Scientific classification
- Kingdom: Animalia
- Phylum: Chordata
- Class: Actinopterygii
- Order: Acanthuriformes
- Family: Sciaenidae
- Genus: Johnius
- Subgenus: Johnius (Johnius)
- Species: J. carutta
- Binomial name: Johnius carutta Bloch, 1793
- Synonyms: Sciaena carutta (Bloch, 1793) ;

= Johnius carutta =

- Authority: Bloch, 1793
- Conservation status: LC

Species of fish

Johnius carutta, the karut croaker or purple jewfish, is a species of marine ray-finned fish belonging to the family Sciaenidae, the drums and croakers. This species is found in the western Indian Ocean.

==Taxonomy==
Johnius carutta was first formally described in 1793 by the German physician and naturalist Marcus Elieser Bloch with its type locality given as estuary of the Hooghly River near Diamond Harbour in India. When he described the species Bloch created the new genus Johnius and in this species was designated as the type species of the genus in 1861 by Theodore Gill and in 1876 by Pieter Bleeker. This species has been placed in the subfamily Otolithinae by some workers, but the 5th edition of Fishes of the World does not recognise subfamilies within the Sciaenidae which it places in the order Acanthuriformes.

==Etymology==
Johnius carutta has a specific name which is derived from Karutta Kattolei, the Malayalam name for this species.

==Description==
Johnius carutta has a deeply incised dorsal fin, the part of the dorsal fin anterior to the incision is supported by 10 spines and the part to the rear of the incision is supported by a single spine and between 26 and 29 soft rays. The anal fin contains 2 spines and 7 soft rays. The caudal fin may have either a truncate or weak s-shaped rear margin. The standard length of the body is 2.9 to 3.8 times its depth. The teeth in the lower jaw are all the same size. The pores on the chin may be surrounded by thickened skin but this does not resemble a tag. The scales on the head and front part of the body are cycloid with ctenoid scales on the rear part of the body. The colour of the body is dull grey with irregular darker markings, like stains, on the back, there is a golden-yellow horizontal stripe along the flanks and the lateral line is silver. The belly is golden-silver and the operculum is silver. The scales have tiny black dots and darker brown edges. The first part of the dorsal fin has a black upper part while the other fins are pale marked with tiny spots. This species has a maximum published total length of 30 cm , although 20 cm is more typical.

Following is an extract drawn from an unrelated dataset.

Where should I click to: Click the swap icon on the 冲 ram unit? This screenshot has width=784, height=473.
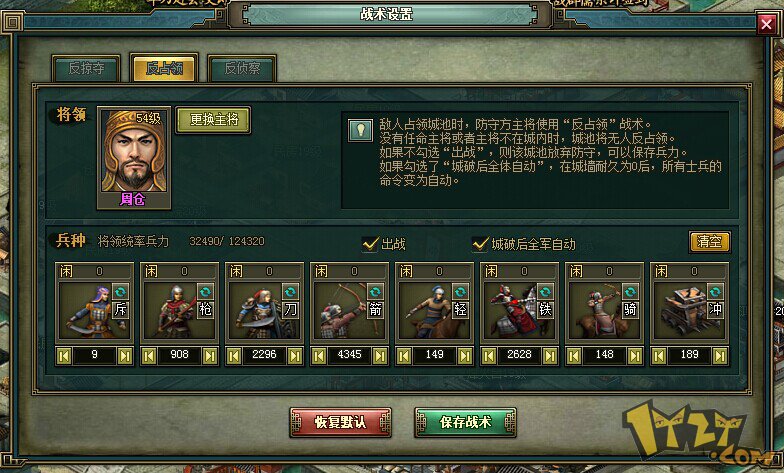pos(716,292)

==Distribution and habitat==
Johnius carutta is found in the Indian Ocean, and marginally in the Western Pacific Ocean. It extends from the Persian Gulf east to the Straits of Malacca. It is a demersal fish found at depths down to 40 m and lives in freshwaters, brackish waters and marine areas.

==Biology==
Johnius carutta feeds on smaller fishes and invertebrates.

==Utilisation==
Johnius carutta is of minor importance to fisheries and the catch is sold fresh or salted.